Before we can cluster our data we need to reduce the embeddings' dimensionality to overcome the curse of dimensionality.
We use the UMAP ALgorithm for this.

After that we use the KMedoids Algorithm to partition the embedding space and generate our clusters this way.

We need to define the number of clusters we want to have. 
To find the optimal number of clusters, we use a simple optimization scheme.

Once the clusters are created, we visualize them.
To do this we reduce the dimensionality of the embeddings again to two dimensions.
Then we render a scatterplot of our data.

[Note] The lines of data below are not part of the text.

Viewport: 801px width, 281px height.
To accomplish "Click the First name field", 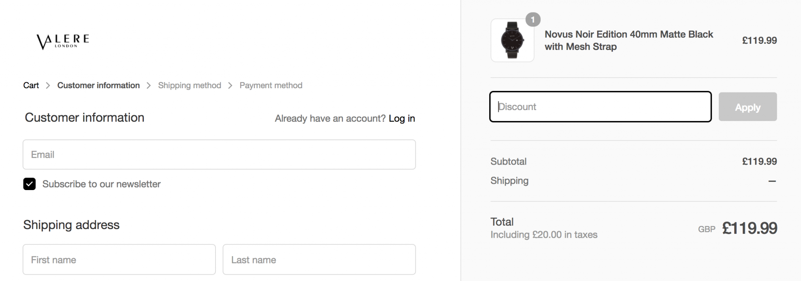I will tap(119, 260).
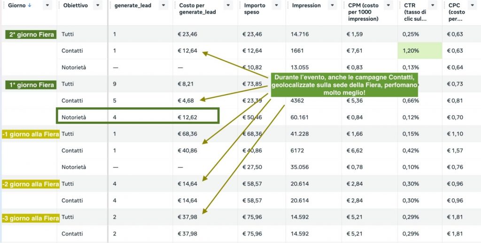The width and height of the screenshot is (481, 243).
Task: Click the Importo speso header text
Action: (255, 8)
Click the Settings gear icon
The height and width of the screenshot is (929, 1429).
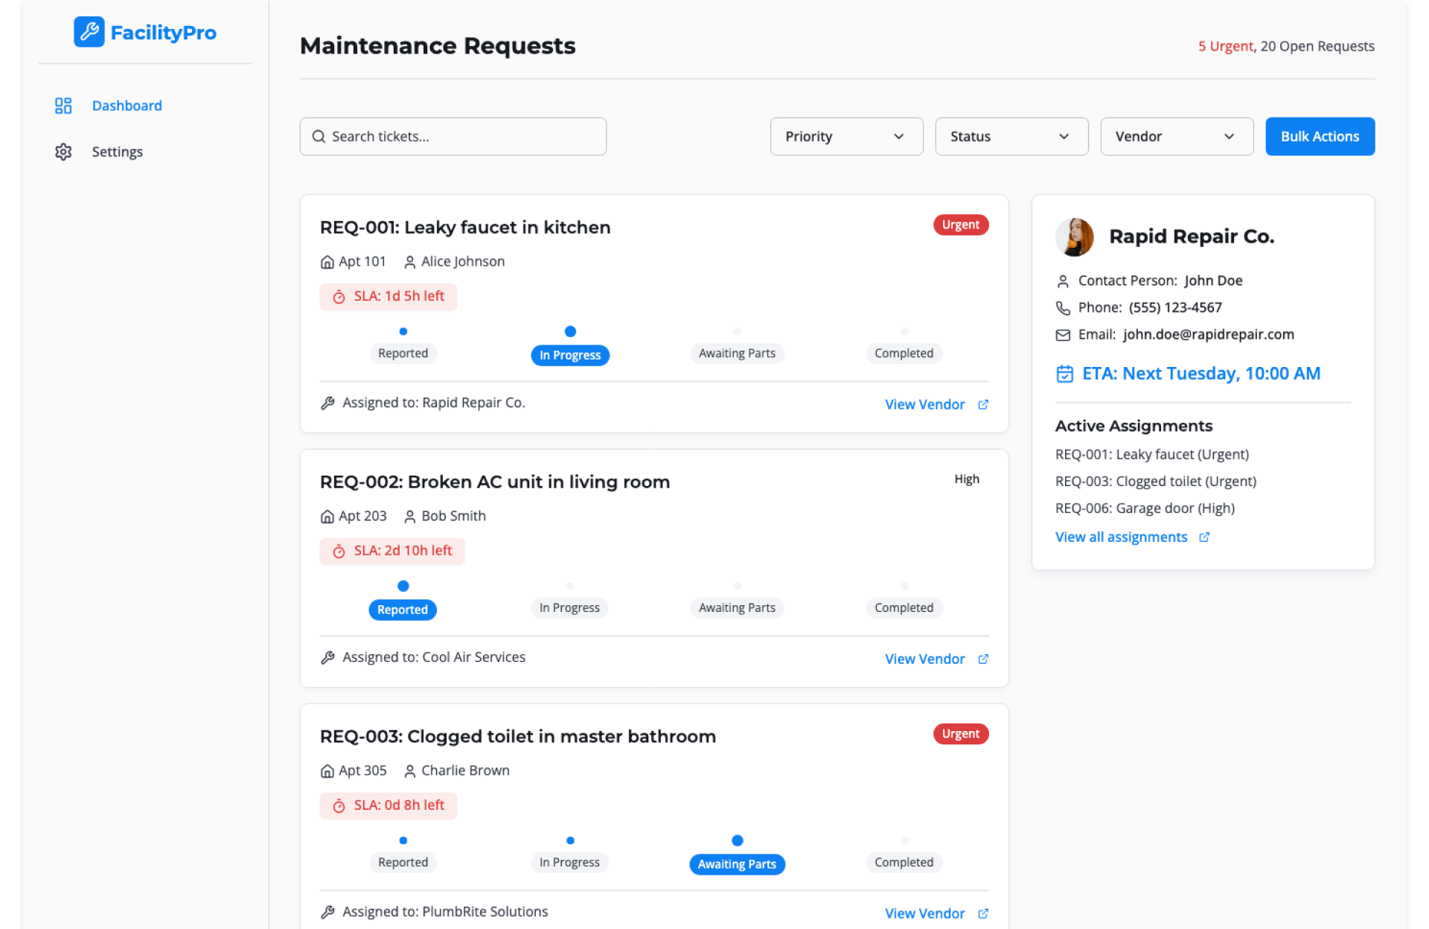[63, 152]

Furthermore we want to analyze and interpret our clusters.
To do this, we:
- print some statistics about each of the clusters
- print cluster's medoid (the central sample)
- print the cluster(s) we want to analyze further

Check to see if jupyter lab uses the correct python interpreter with '!which python'.
It should be something like '/opt/anaconda3/envs/[environment name]/bin/python' (on Mac).
If not, try this: https://github.com/jupyter/notebook/issues/3146#issuecomment-352718675

In [1]:
!which python

/opt/anaconda3/envs/csma3/bin/python


# Install dependencies:

In [2]:
install_packages = False
if install_packages:    
    !conda install -c conda-forge umap-learn -y
    !conda install -c conda-forge scikit-learn-extra -y

# Imports

In [3]:
#imports

import pandas as pd
import numpy as np
import os
import time
import matplotlib.pyplot as plt
import umap
from sklearn_extra.cluster import KMedoids
import seaborn as sns
#from sklearn.cluster import AgglomerativeClustering, DBSCAN, KMeans, OPTICS
from sklearn.metrics import silhouette_samples, silhouette_score, pairwise_distances

# Functions to Save and load manually

In [4]:
# Save and load your data after clustering

def save_results():
    data.to_pickle(output_path+'data_clustered'+'.pkl')
    
def load_results():
    data = pd.read_pickle(output_path+'data_clustered'+'.pkl')
    

In [5]:
# Set pandas print options
This will improve readability of printed pandas dataframe.


SyntaxError: invalid syntax (<ipython-input-5-804d46c41beb>, line 2)

In [None]:
pd.set_option('display.max_rows', None)
pd.set_option('display.max_columns', None)
pd.set_option('display.width', None)
pd.set_option('display.max_colwidth', None)

## Set global Parameters
Set your parameters here:

output_path: Files generated in this notebook will be saved here.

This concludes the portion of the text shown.